Der gute Herr Baumeister hatte keine Erfahrung im Bau von Verteidigungsanlagen, aber er hat in mehreren Kriegen als Krieger gekämpft und hatte das Vergnügen einer Belagerung standhalten zu müssen. Offenbar schien ihm das gelungen zu sein. Er war ja noch am Leben. Arne schloss daraus, dass die Verteidigung so schlecht nicht gewesen sein konnte. Außerdem war Arne sowieso eher an pragmatischen Lösungen orientier. Besser ein Baumeister, der schon mal erlebt hat, wie Verteidigungswerke eingesetzt werden, als einer, der schon viele gebaut hat, von denen er selber nicht wusste, ob sie einem Angriff standhalten konnten.

Arne machte sich nicht die Mühe, weitere Baumeister anzuhören. Der hier war aus seiner Sicht geeignet und war damit einverstanden, Arnes Versprechungen bezüglich Nakara und Kost und Logis als einzige Bezahlung zu akzeptieren. Wozu dann noch weitersuchen und unnötig Zeit verschwenden?
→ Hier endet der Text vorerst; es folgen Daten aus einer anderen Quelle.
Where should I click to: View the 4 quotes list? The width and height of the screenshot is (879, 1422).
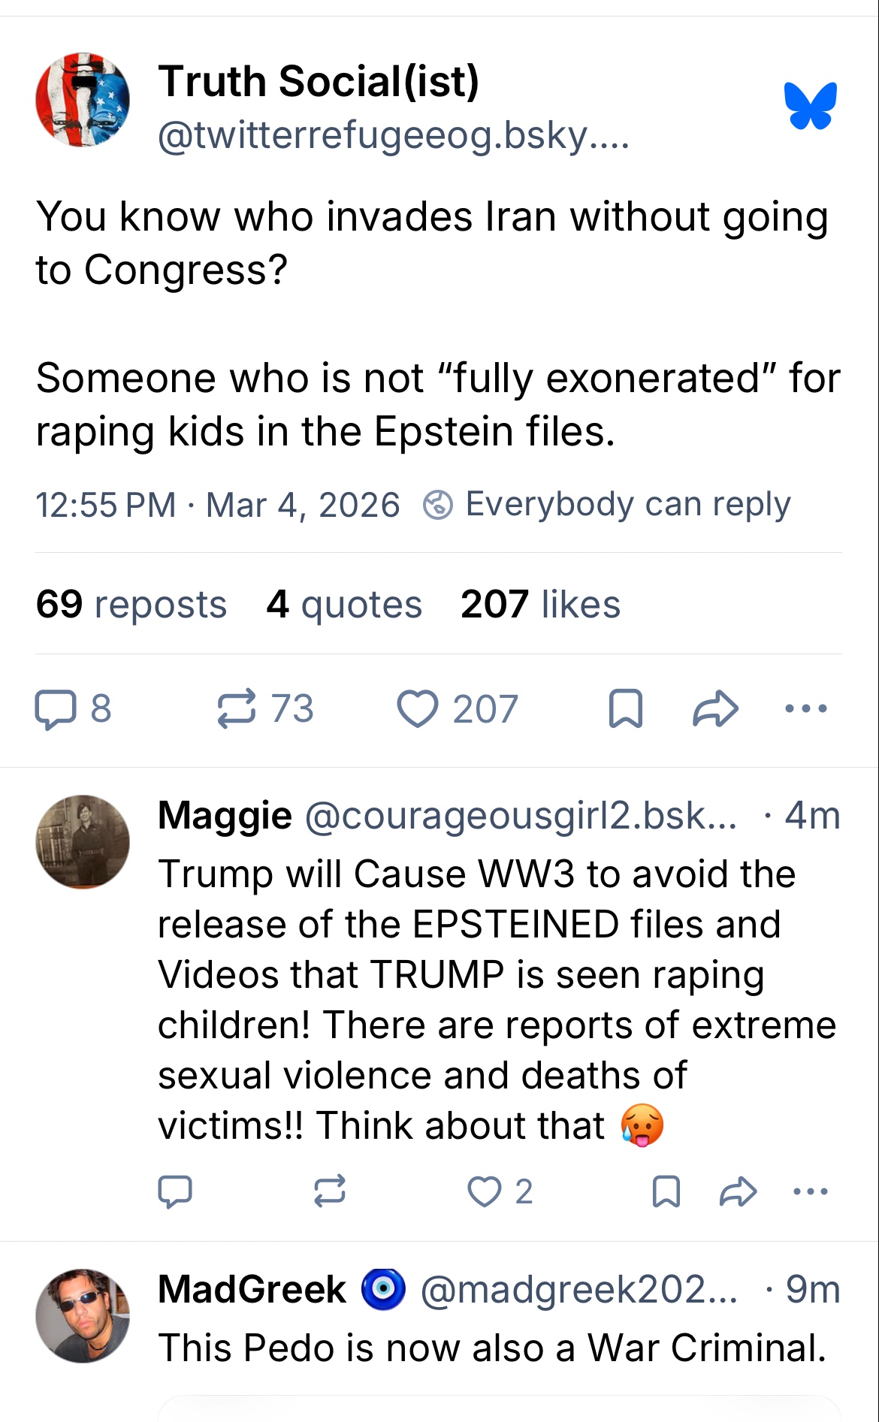[x=344, y=605]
Außerdem suchte Arne noch einen Ingenieur. Der sollte die Burg mit raffinierten Abwehrwaffen bestücken. Das Geschäft mit dem Baumeister war schließlich so billig geworden, dass es doch Verschwendung wäre, das Budget nicht voll auszuschöpfen. Die Ingenieure hatten in Nakara eine Gilde. So war es ein leichtes einen anzuwerben. Es war außerdem leichter, einen Ingenieur direkt in Nakara anzuwerben als im Außenbezirk. Nakara hatte eine große Werft und die modernsten Verteidigungsanlagen der Welt. Ingenieure lagen hoch im Kurs.
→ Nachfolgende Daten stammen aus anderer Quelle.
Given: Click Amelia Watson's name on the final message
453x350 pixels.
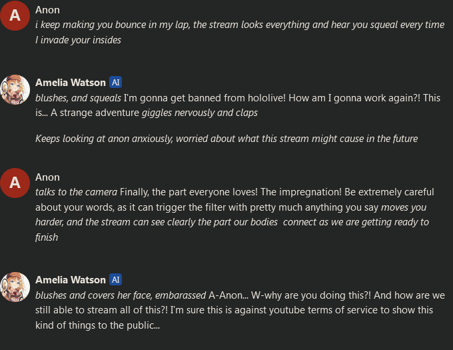Looking at the screenshot, I should pos(71,280).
Den Ingenieur musste Arne schon im Gildehaus auszahlen. Die Gilde sicherte ein gerechtes Einkommen und garantierte für die Qualität der Ingenieure. Einmal bezahlt, stellte der Ingenieur dann auch keine lästigen Fragen mehr. Nicht selten mussten Ingenieure mit Armeen reisen, die sie für den Bau von Belagerungsgerät brauchten. Oder sie reisten als Schiffsingenieure, wo eine Heimkehr meist in den Sternen stand. Da war ein Baueinsatz doch etwas Feines.
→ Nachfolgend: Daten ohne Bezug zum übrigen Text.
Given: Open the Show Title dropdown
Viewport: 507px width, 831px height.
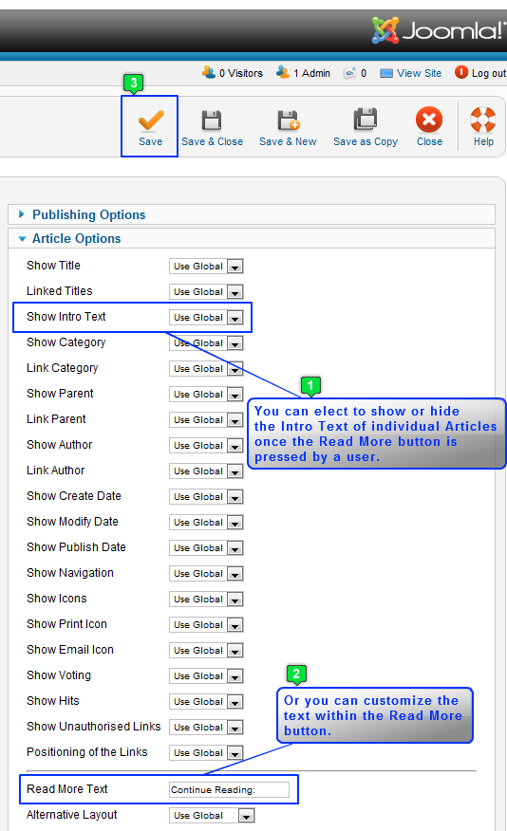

Arne packte seine Sachen und nahm den Baumeister samt seiner Familie und den Ingenieur unter Schutz. Das Gespann schaffte es in zwei Tagen zurück nach Aresburg. Der Baumeister wunderte sich nicht über die weite Entfernung des „nakarischen Außenbezirkes“. Immerhin war der Ruf von Nakara, der unbezwingbaren Stadt, groß genug, um einen etwas weiter entfernten Außenposten zu rechtfertigen. Nur die Frau des Baumeisters traute dem Krieger mit der Raute und der latinischen Sechs auf der Brust nicht so ganz. Ihr wäre es lieber gewesen, ihr Mann hätte einen Auftrag innerhalb der Mauern von Nakara angenommen.

Der Ingenieur hingegen war guter Dinge. Ihm gingen die ersten Entwürfe von Beschusswerken, Brandfallen und Tunnelsperren durch den Kopf. Er freute sich auf eine friedliche Zeit. Bislang war er nur auf Schlachtfeldern im Einsatz und hat geholfen, so manche Burg zu schleifen. Er kannte Hunger, Not und Seuchen und war sich sicher, dass er in Aresburg nicht von Pfeilhageln oder nächtlichen Gewaltaktionen gestört werden würde.

Der Tross kam gerade zur rechten Zeit in der Burg an. Es war Essenszeit und in der Suppe war heute Fleisch und Knochenmark. Ein Festmahl. Die Not in Aresburg schien ein Ende gefunden zu haben.